1. Run the commands below to create a new Conda environment and install all the required packages for Text2SQL evaluation:

```
conda create -n llama-text2sql python=3.10
conda activate llama-text2sql
git clone https://github.com/meta-llama/llama-cookbook
git checkout text2sql # to be removed after the PR merge
cd llama-cookbook/end-to-end-use-cases/coding/text2sql/eval
pip install -r requirements.txt
```

2. Get the DEV dataset:
```
cd ../data
sh download_dev_unzip.sh
cd ../eval
```

3. Open `llama_eval.sh` and set `YOUR_API_KEY` to your [Llama API](https://llama.developer.meta.com/) key then uncomment a line that starts with `model=` to specify the Llama model to use for the text2sql eval.

4. Run the evaluation script `sh llama_eval.sh`, which will use the BIRD DEV dataset (1534 examples in total) with external knowledge turned on to run the Llama model on each text question and compare the generated SQL with the gold SQL.

If your API key or model name is incorrect, the script will exit with an authentication or model not supported error.

After the script completes, you'll see the accuracy of the Llama model on the BIRD DEV text2sql. For example, the total accuracy is about 54.24% with `YOUR_API_KEY` set to your Llama API key and `model='Llama-3.3-70B-Instruct'`

To compare your evaluated accuracy of your selected Llama model with other results in the BIRD Dev leaderboard, click [here](https://bird-bench.github.io/).

## Evaluation with Llama Models on Hugging Face or Fine-tuned

We use vllm OpenAI compatible server to run Llama 3.1 8B on Hugging Face (steps below) or its fine-tuned models (steps [here](../fine-tuning/#evaluating-the-fine-tuned-model) for eval:

1. Uncomment the last two lines in requirements.txt then run `pip install -r requirements.txt`:
```
# vllm==0.9.2
# openai==1.90.0
```

2. Uncomment in `llama_eval.sh`:
```
YOUR_API_KEY='huggingface'
model='meta-llama/Llama-3.1-8B-Instruct'
```

3. Start the vllm server:
```
vllm serve meta-llama/Llama-3.1-8B-Instruct --tensor-parallel-size 1 --max-num-batched-tokens 8192 --max-num-seqs 64
```
or if you have multiple GPUs, do something like:
```
CUDA_VISIBLE_DEVICES=0,1,2,3 vllm serve meta-llama/Llama-3.1-8B-Instruct --tensor-parallel-size 4 --max-num-batched-tokens 8192 --max-num-seqs 64
```

then run `sh llama_eval.sh`.

## Evaluation Process

1. **SQL Generation**: `llama_text2sql.py` sends natural language questions to the specified Llama model and collects the generated SQL queries.

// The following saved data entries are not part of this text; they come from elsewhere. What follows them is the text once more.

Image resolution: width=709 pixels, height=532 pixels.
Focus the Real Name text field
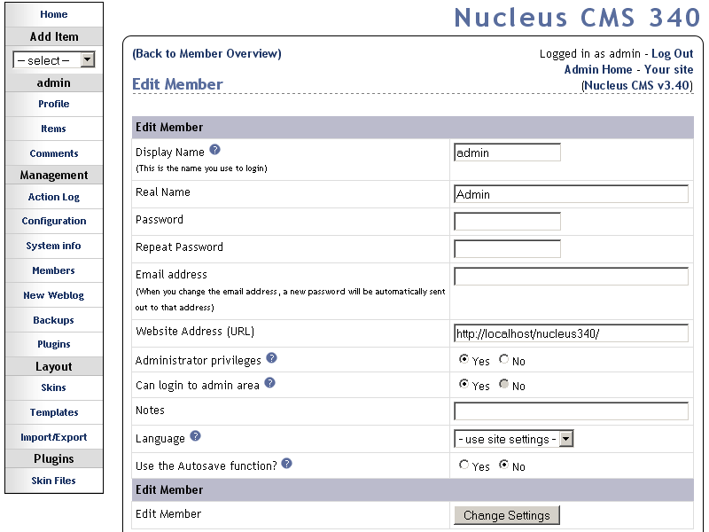point(571,194)
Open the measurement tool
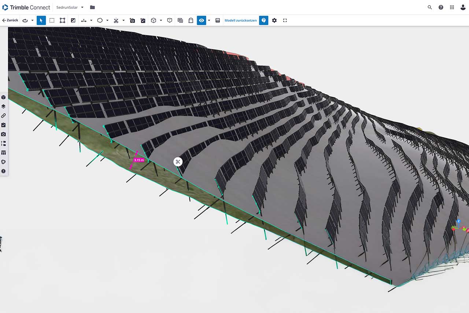The height and width of the screenshot is (313, 469). pyautogui.click(x=84, y=21)
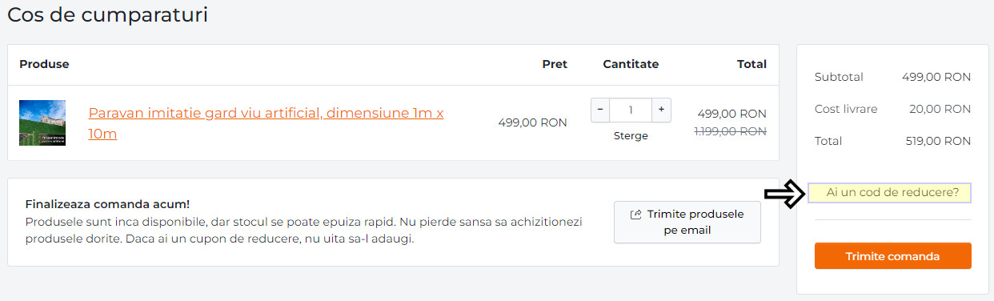Screen dimensions: 994x301
Task: Click the Trimite produsele pe email button
Action: click(x=687, y=222)
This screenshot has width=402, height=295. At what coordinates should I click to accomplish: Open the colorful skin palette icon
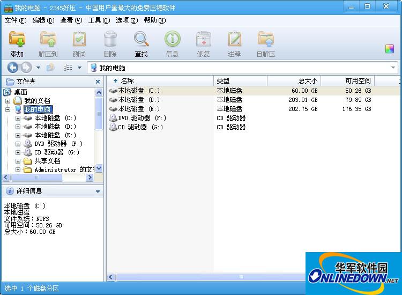(390, 49)
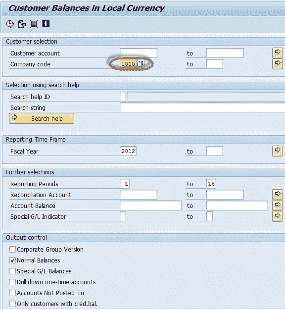
Task: Click the Search string input field
Action: (202, 107)
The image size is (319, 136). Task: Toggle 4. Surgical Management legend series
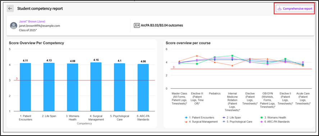coord(201,122)
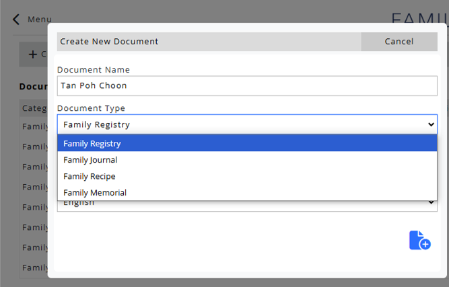Select first Family row in background list
Viewport: 449px width, 287px height.
[34, 126]
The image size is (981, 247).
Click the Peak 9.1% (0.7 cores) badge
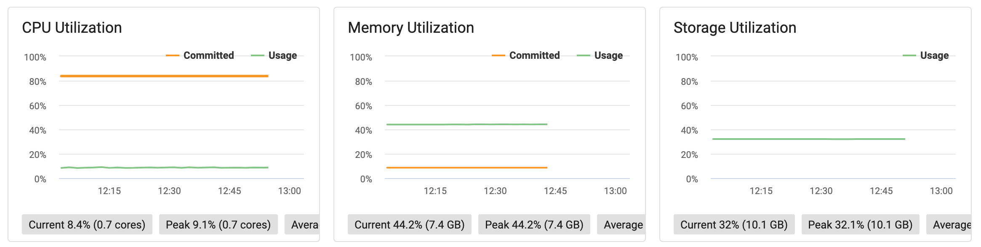(219, 224)
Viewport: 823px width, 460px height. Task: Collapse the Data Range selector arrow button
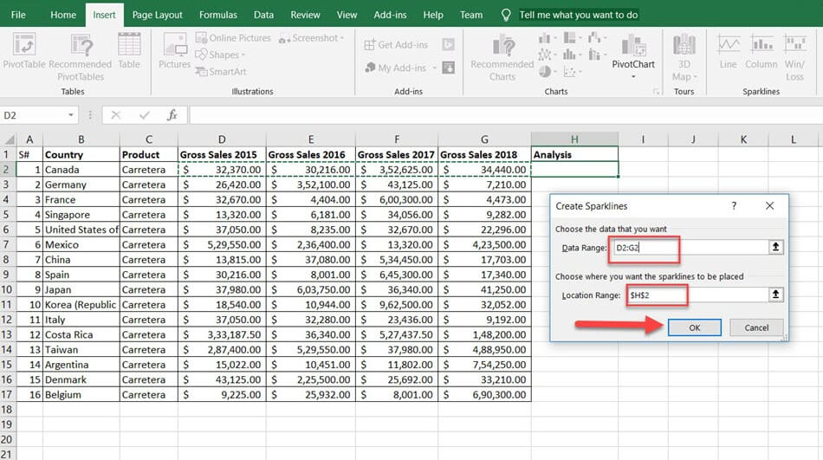(776, 248)
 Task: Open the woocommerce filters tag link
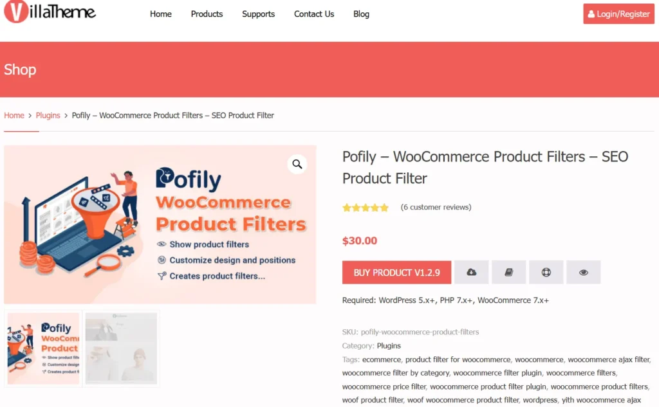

2. **SQL Execution**: `text2sql_eval.py` executes both the generated SQL and ground truth SQL against the corresponding databases, then continues with steps 3 and 4 below.

3. **Result Comparison**: The results from executing the generated SQL are compared ([source code](text2sql_eval.py#L29)) with the results from the ground truth SQL to determine correctness.

4. **Accuracy Calculation**: Accuracy scores are calculated overall and broken down by difficulty levels (simple, moderate, challenging).